__RECORDS FOR PROCESSING__

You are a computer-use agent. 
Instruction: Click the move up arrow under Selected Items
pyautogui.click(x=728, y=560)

---

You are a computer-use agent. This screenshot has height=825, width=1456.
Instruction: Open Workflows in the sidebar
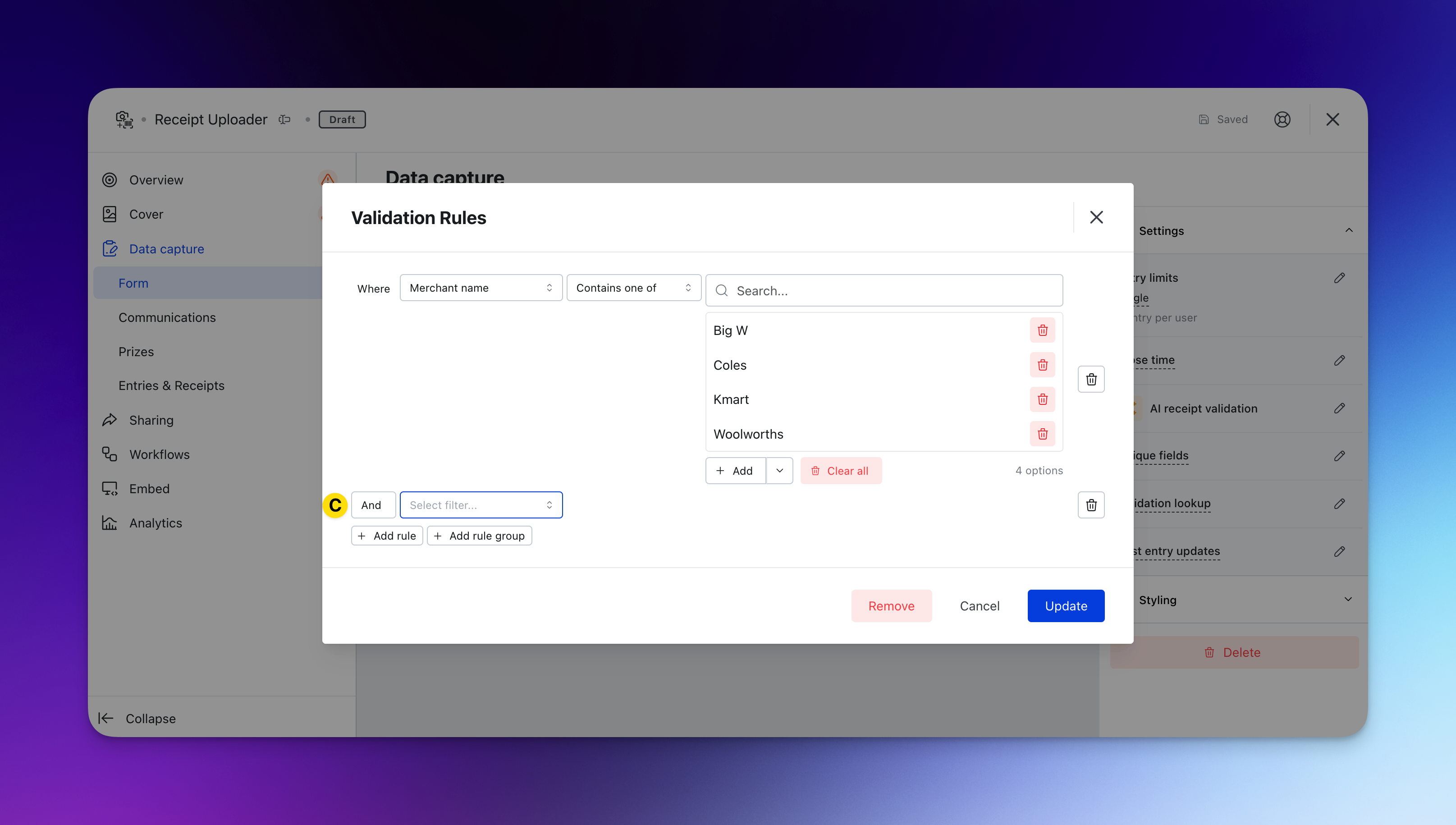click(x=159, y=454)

__DIRECTIVE__
Pull out each line of the records above that contains the word "Instruction", and list those lines unchanged.

__RESPONSE TO THIS EXERCISE__
Instruction: Click the move up arrow under Selected Items
Instruction: Open Workflows in the sidebar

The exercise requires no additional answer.